Dyad - an unnatural selection


My residency at Territory Craft studios coincides with the 150th anniversary of Charles Darwin’s publication of ‘On the Origin of Species’. Charles Darwin was the first person to provide a rational explanation of our human origins, our relationship to the great apes and descent from a common ancestor. My exhibition which opens next Friday has diverse objects celebrating the evolution of creating art and comprises work which met the rigours of survival of the fittest in an unfamiliar environment.
Travelling across the continent via the mining towns of Cloncurry and Mount Isa, I had time to review my internal and external landscape. What does distance from home and my studio bring to thinking and making in a new environment? Does a physical change bring a change in internal creative dialogue and therefore adaptation?
These questions were addressed during my residency as I trialled new ceramic techniques, coped with the zero humidity of the dry season and its effect on greenware and smashed work that failed to adapt to the vagaries of the kilns. I was hoping that the Darwin residency would generate work that had favourable variations which could be preserved. In the end I produced numerous offspring in an evolutionary process of making that led to the natural selection of new species of art forms. The dry season environment in particular determined which forms survived and which unfavourable variations were removed.

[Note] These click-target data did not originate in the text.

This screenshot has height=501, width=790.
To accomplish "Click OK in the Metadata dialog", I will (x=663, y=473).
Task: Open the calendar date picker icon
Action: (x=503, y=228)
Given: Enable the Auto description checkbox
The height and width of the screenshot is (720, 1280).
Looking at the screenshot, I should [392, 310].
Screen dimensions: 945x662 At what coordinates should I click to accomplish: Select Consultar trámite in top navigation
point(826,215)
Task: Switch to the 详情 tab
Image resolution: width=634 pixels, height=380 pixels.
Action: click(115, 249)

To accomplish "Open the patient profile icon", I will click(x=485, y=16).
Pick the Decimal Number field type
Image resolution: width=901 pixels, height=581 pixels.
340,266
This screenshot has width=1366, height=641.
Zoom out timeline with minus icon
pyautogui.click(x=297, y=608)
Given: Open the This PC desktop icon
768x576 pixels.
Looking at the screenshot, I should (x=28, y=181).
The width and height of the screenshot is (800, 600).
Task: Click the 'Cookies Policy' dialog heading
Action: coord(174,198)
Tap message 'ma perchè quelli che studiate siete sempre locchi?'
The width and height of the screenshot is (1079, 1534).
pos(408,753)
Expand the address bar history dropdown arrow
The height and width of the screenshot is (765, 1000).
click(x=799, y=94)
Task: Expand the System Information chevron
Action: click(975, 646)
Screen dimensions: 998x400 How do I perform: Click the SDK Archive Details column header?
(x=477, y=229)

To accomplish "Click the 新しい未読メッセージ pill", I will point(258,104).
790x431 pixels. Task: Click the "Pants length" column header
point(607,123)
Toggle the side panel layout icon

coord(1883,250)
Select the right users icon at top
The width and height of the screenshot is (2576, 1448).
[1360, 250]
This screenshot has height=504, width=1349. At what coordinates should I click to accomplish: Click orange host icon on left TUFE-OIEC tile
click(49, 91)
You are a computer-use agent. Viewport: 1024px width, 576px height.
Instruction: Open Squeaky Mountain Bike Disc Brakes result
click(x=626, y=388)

The ceramics and mixed media work showing at Territory Craft offers a broad repertoire of ideas and techniques. It consists of pairs or ’dyads’ of objects. I use a variety of scientific source material including micro-organisms which I recombine into repeat patterns which focus on the intrinsic beauty of biological imagery. Pattern and structure helps us comprehend science and the concept of natural variation. In particular, propagation and mitosis carries contemporary resonance in the field of virology with the current problems surrounding H1N1 and Hendra virus. These themes are a recurring motif in the art work in both form and surface decoration. I have also modelled and drawn apes and man/Darwin onto the ceramic forms and 2-D work. I'll have some more images for you in the next few days.